Reading passage:
● ● ● ● ●
An audit into the procurement of Covid personal protective equipment at Central Medical Stores Trust (CMST) has revealed that million-worth of N95 facemasks cannot be traced.
This is contained in a just released audit report, which cites weak controls as one of the factors that could have contributed to the loss of millions of Kwacha in the facemasks’ procurement exercise at CMST.
The report, which audit firm Graham Carr did, looked into four contracts pertaining to the procurement.
In one of the contracts labelled 546, the cost of 100,000 facemasks from Reliance Trading Company was increased from K147 million to K167. 58 million while the tender was already in motion.
“There is no evidence that the procurement directorate communicated to the IPDC, during a meeting held on June 1, that they had already received an invoice from Reliance Trading Company amounting to K167.58 million which was different from the Local Purchase Order amount of K147 million on 26th May 2020 before contract negotiations and IPDC approval,” the report reads.
On the same contract, the report notes that, out of the 100,000 N95 facemasks which CMST procured from Reliance Trading Company, only 83,420 have been traced to various district health offices, which means that 16,580 masks cannot be traced.
The masks were bought from Reliance Trading at K1,675.80 and CMST invoiced the Ministry of Health K1,770.00 which, when handling fees are included, comes to K29, 436, 600.00.
“This means that Ministry of Health was billed K29, 436,600.00 more for the N95 masks which have not been traced…
“IPDC failed its duty to closely follow and monitor the actual sequence of events and basically rubber stamped the already agreed prices by procurement directorate with the supplier,” the report reads.
The report also says 6,900 facemasks out of 64,500 procured from Galaxy Pharmaceuticals cannot be traced.
The facemasks cost K1,995.00 per item, which means the Ministry of Health lost K13,765,500.00 in the deal.
CMST spokesperson Herbert Chandilanga asked for more time before he could comment on the development.
Meanwhile, Centre for Social Accountability and Transparency Executive Director Willy Kambwandira has described the report as “detailed”.
“The report is well detailed. What remains is for authorities to take action on the individuals named. It is unfortunate that such reports come and go, with no action from the relevant authorities.
“The report clearly says that procurement laws were not followed; then, what next? What we, as an organisation, see is that we will start pushing such cases to court ourselves,” he said.
Malawi Health Equity Network Executive Director George Jobe said it was unfortunate that resources meant for the heath sector continued to be misused, thereby putting people’s lives at risk.
Jobe said those named in the report should face justice.
“This could just be an example of so many things happening. It could even be that our drug budgets are being plundered like that,” he said.
● ● ● ● ●
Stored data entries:
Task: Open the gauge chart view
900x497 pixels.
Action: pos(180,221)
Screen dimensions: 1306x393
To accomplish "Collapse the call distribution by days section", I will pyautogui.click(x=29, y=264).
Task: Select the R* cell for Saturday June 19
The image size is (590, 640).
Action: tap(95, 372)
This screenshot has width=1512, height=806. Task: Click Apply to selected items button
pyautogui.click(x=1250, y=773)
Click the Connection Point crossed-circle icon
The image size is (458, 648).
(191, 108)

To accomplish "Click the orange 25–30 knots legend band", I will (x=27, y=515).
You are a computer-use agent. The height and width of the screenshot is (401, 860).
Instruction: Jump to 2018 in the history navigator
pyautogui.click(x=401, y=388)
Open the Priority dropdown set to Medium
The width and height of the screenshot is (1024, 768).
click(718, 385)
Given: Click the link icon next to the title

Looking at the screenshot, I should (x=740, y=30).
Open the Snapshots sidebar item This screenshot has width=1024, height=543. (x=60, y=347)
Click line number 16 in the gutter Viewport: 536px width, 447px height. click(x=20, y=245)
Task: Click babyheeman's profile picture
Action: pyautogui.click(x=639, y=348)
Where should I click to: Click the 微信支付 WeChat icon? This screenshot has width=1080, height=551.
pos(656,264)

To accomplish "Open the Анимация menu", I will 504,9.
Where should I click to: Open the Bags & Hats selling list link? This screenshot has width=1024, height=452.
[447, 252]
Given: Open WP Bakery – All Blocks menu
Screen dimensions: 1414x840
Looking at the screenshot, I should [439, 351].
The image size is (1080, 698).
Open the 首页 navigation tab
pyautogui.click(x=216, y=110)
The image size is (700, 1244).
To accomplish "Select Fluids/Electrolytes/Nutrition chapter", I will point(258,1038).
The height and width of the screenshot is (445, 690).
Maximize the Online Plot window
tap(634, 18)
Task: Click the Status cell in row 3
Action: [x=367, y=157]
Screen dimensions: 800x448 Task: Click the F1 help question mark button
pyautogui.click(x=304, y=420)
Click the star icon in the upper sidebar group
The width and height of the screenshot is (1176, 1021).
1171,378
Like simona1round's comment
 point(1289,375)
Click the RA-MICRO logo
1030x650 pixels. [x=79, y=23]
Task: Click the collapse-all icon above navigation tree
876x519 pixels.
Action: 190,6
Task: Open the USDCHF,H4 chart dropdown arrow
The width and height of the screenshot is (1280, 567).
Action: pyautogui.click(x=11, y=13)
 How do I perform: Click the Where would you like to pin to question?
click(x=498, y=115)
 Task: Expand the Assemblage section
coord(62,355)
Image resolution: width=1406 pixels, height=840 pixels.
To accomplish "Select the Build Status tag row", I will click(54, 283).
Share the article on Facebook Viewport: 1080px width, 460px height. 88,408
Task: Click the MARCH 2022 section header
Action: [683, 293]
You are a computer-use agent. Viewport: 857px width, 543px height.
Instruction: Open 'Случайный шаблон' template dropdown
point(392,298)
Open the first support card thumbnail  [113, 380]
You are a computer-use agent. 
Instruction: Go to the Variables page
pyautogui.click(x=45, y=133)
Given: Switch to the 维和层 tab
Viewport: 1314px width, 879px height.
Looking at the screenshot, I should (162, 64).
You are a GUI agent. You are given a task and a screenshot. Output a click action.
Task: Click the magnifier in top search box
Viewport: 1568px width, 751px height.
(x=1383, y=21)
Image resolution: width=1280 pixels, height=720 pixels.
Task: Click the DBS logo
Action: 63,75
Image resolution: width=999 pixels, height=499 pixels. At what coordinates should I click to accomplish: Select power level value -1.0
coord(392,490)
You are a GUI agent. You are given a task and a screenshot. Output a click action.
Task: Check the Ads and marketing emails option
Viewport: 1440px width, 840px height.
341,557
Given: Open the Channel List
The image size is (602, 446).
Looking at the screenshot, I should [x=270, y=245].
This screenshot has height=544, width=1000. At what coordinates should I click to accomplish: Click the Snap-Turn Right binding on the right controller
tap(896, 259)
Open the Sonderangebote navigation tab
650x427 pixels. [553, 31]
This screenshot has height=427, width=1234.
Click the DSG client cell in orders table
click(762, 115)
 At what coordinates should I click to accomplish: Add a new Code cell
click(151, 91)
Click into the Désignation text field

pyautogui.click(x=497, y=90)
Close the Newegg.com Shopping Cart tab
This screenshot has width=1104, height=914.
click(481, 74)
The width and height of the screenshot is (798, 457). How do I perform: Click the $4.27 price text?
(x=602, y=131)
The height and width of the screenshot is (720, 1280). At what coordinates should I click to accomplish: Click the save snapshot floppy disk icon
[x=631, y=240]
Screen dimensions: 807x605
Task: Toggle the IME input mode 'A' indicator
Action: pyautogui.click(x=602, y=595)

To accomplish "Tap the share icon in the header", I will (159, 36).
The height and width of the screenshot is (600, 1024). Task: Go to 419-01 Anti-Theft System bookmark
● ● ● ● ●
Instructions:
1. From the article on the facemask audit, above the data, print the passage from "The report also" up to and including "on the development.".
2. List every person named in the facemask audit article that precedes the data.

Results of the exercise:
1.
The report also says 6,900 facemasks out of 64,500 procured from Galaxy Pharmaceuticals cannot be traced.
The facemasks cost K1,995.00 per item, which means the Ministry of Health lost K13,765,500.00 in the deal.
CMST spokesperson Herbert Chandilanga asked for more time before he could comment on the development.

2.
Herbert Chandilanga
Willy Kambwandira
George Jobe